What needs to be done. Write out the line that contains "Image resolution: width=912", then every following line to the end of the records below, with no other lines and no changes.

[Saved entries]
----
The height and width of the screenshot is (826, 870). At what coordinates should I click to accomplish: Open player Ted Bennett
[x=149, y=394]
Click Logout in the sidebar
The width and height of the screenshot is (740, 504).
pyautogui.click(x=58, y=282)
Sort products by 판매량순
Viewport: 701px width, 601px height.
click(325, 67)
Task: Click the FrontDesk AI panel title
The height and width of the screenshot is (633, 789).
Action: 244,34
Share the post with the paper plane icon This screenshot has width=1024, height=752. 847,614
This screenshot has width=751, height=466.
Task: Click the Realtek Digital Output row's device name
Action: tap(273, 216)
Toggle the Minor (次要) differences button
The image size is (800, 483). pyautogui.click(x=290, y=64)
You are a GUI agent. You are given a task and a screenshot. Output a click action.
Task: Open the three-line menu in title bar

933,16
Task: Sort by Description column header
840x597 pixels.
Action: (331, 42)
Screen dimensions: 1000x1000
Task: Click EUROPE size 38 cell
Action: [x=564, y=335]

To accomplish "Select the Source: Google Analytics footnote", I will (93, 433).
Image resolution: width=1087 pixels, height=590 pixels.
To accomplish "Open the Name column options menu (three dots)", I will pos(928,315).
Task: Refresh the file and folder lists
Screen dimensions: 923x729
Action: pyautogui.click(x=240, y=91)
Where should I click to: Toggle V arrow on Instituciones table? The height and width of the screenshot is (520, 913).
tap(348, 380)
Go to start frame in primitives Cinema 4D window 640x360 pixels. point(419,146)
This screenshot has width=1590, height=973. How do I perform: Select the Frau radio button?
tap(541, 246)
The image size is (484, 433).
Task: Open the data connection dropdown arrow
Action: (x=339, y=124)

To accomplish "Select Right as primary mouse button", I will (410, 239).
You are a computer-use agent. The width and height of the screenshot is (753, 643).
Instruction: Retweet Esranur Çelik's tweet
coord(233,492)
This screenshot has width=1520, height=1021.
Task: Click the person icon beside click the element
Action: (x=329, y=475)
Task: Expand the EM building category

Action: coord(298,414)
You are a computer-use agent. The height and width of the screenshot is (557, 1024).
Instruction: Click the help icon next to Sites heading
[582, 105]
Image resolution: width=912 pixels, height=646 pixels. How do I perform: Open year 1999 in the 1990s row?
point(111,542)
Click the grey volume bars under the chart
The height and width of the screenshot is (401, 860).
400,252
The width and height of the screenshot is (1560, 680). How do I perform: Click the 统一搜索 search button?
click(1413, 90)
----
Answer to the problem.
Image resolution: width=912 pixels, height=646 pixels. How do I perform: Open year 1999 in the 1990s row?
point(111,542)
Click the grey volume bars under the chart
The height and width of the screenshot is (401, 860).
400,252
The width and height of the screenshot is (1560, 680). How do I perform: Click the 统一搜索 search button?
click(1413, 90)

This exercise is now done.